Zooming In on Your Brain: How It Reacts to Virtual Meetings

According to new research using sophisticated imaging tools, the brain activity of people interacting on Zoom differs from that of people in regular conversations. This article examines this research and the effect of this meeting platform on your brain.

What Were The Study’s Findings?

Joy Hirsch, professor of psychiatry, comparative medicine, and neuroscience at Yale University, said the study shows that the human brain’s social systems are more active during real-life discussions than on Zoom. She also said Zoom is a poor social communication system compared to in-person conditions.

The researchers reported that human brains are tuned to process facial cues during in-person interactions. During the study, participants experienced increased neural signaling in face-to-face conversations. This was associated with longer gaze time and wider pupils, suggesting increased brain arousal in both individuals.

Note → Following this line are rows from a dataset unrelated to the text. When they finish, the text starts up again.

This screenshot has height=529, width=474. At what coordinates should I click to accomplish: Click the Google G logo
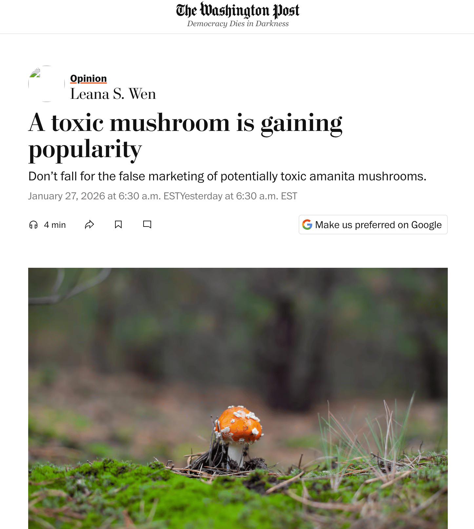(307, 225)

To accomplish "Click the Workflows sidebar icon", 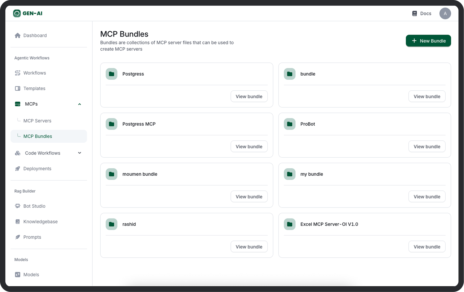I will click(18, 73).
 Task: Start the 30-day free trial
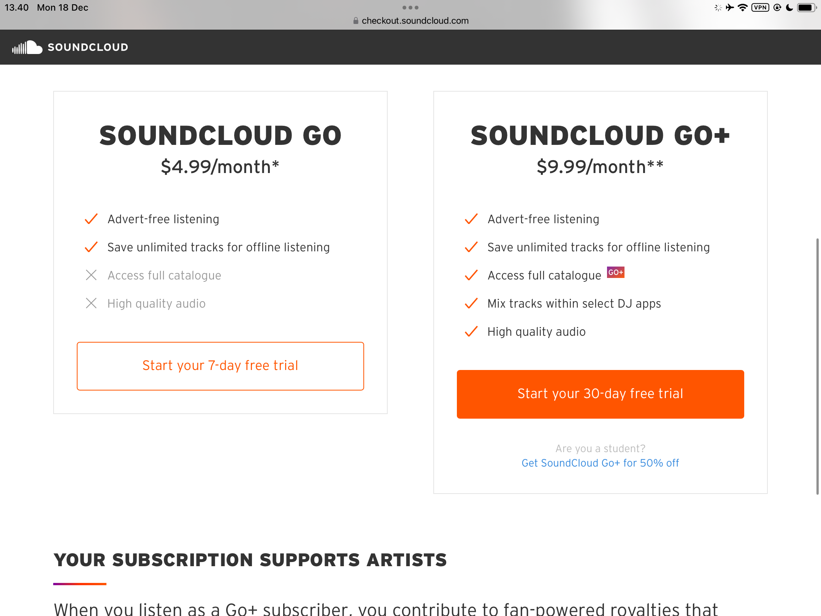point(600,394)
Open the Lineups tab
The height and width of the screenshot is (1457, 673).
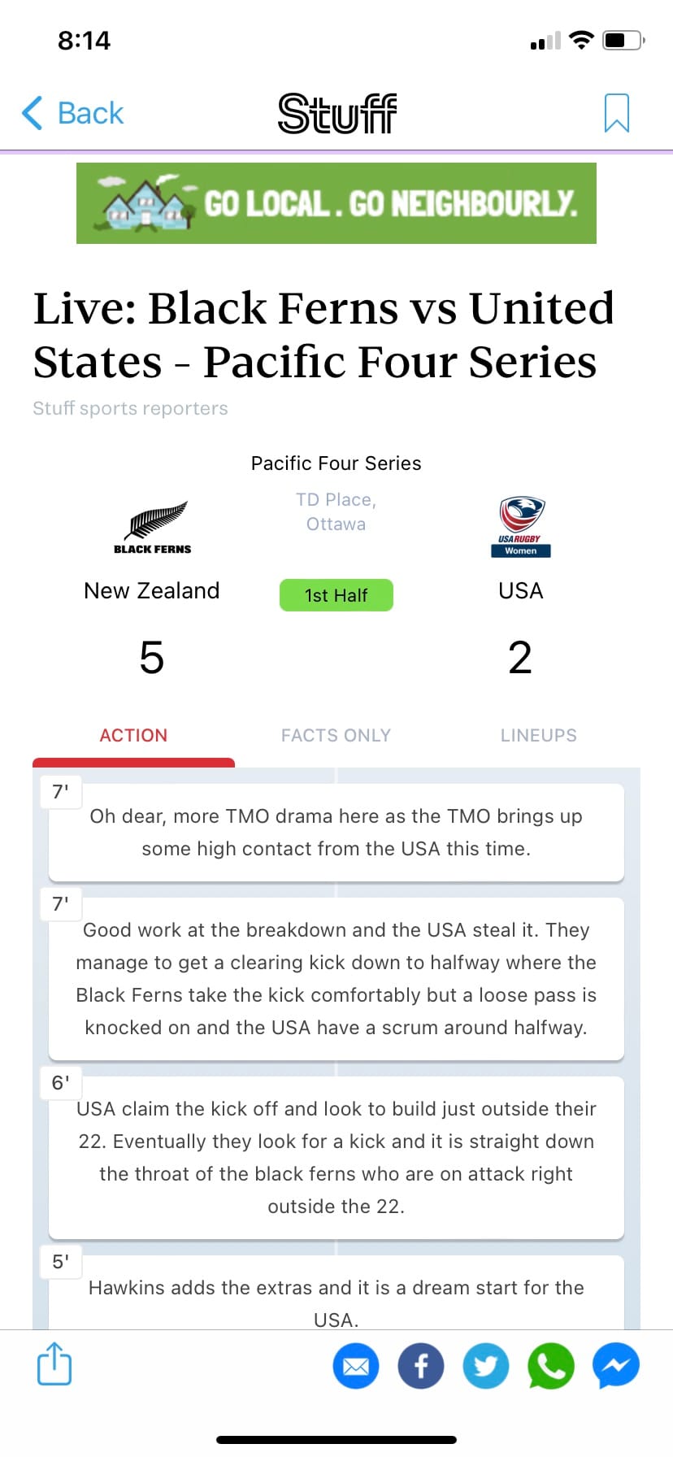538,735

Participants who had in-person interactions also experienced more brain wave activity, typical of enhanced face-processing ability. The investigators also discovered more coordinated neural activity between the brains of individuals communicating in person. This suggests an increase in reciprocal exchanges of social cues between the pairs.

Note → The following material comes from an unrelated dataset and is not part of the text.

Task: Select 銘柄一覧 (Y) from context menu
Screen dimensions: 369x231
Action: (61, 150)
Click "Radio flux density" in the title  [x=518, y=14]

Hirsch said the dynamic and natural social interactions that happen during in-person conversations are less frequent or absent during Zoom meetings.

Are In-person Meetings Important?

Hirsch said face-to-face interactions are vital for humans’ natural social behaviors. She also said online representations of faces don’t provide the same access to social neural circuitry in the brain that is seen with physical conversations. In-person meetings are also important for the following reasons:

Interpret Nonverbal Cues

In-person meetings also help you identify nonverbal cues that can help you steer the conversation. This helps you assess how interested people are in the conversation.

Build New Relationships

Physical meetings with clients, colleagues, and coworkers make it easier to develop trust and form deeper connections.

Address Sensitive Issues

When you need to deal with sensitive issues, meeting in person lets you explain the problem without room for misinterpretation. It also makes it easier to show sympathy and understanding. This makes it easier to work through the issue together.

Increase Participation and Engagement

Face-to-face meetings can boost participation and engagement by encouraging clients and coworkers to be fully present. When participants can see each other physically during a meeting, they are more likely to contribute to the conversation.


Zoom meetings have made interactions easier, but studies show a lack of social interaction in in-person conversations. Alternatively, face-to-face meetings can help you interact better and form new relationships.